Replication Study: Melanoma genome sequencing reveals frequent PREX2 mutations.
Elife
; 62017 01 19.
Article
em En
| MEDLINE
| ID: mdl-28100394
ABSTRACT
In 2015, as part of the Reproducibility Project Cancer Biology, we published a Registered Report (Chroscinski et al., 2014) that described how we intended to replicate selected experiments from the paper "Melanoma genome sequencing reveals frequent PREX2 mutations" (Berger et al., 2012).
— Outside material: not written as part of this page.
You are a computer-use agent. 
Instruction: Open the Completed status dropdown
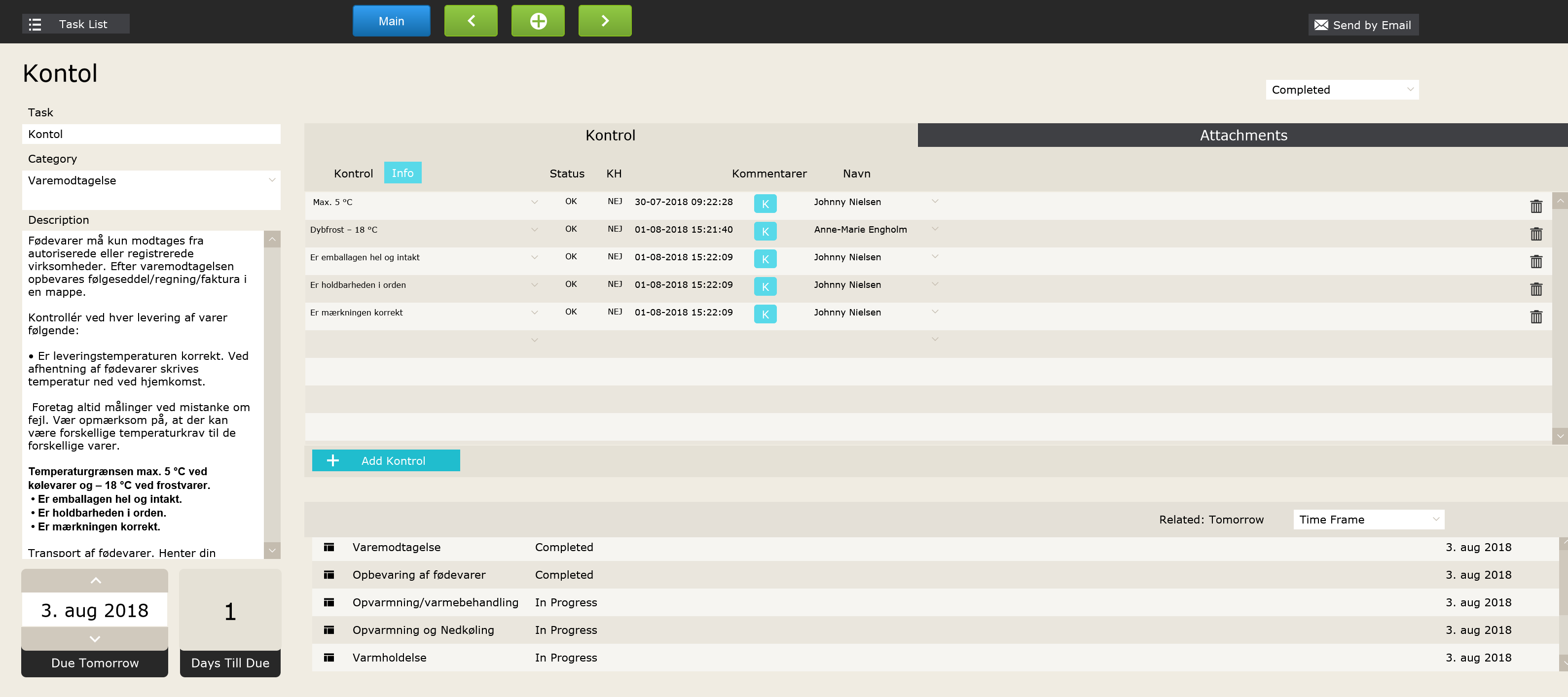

Here we report the results of those experiments. We regenerated cells stably expressing ectopic wild-type and mutant phosphatidylinositol-3,4,5-trisphosphate-dependent Rac exchange factor 2 (PREX2) using the same immortalized human NRASG12D melanocytes as the original study. Evaluation of PREX2 expression in these newly generated stable cells revealed varying levels of expression among the PREX2 isoforms, which was also observed in the stable cells made in the original study (Figure S6A; Berger et al., 2012). Additionally, ectopically expressed PREX2 was found to be at least 5 times above endogenous PREX2 expression. The monitoring of tumor formation of these stable cells in vivo resulted in no statistically significant difference in tumor-free survival driven by PREX2 variants, whereas the original study reported that these PREX2 mutations increased the rate of tumor incidence compared to controls (Figure 3B and S6B; Berger et al., 2012). Surprisingly, the median tumor-free survival was 1 week in this replication attempt, while 70% of the control mice were reported to be tumor-free after 9 weeks in the original study. The rapid tumor onset observed in this replication attempt, compared to the original study, makes the detection of accelerated tumor growth in PREX2 expressing NRASG12D melanocytes extremely difficult. Finally, we report meta-analyses for each result.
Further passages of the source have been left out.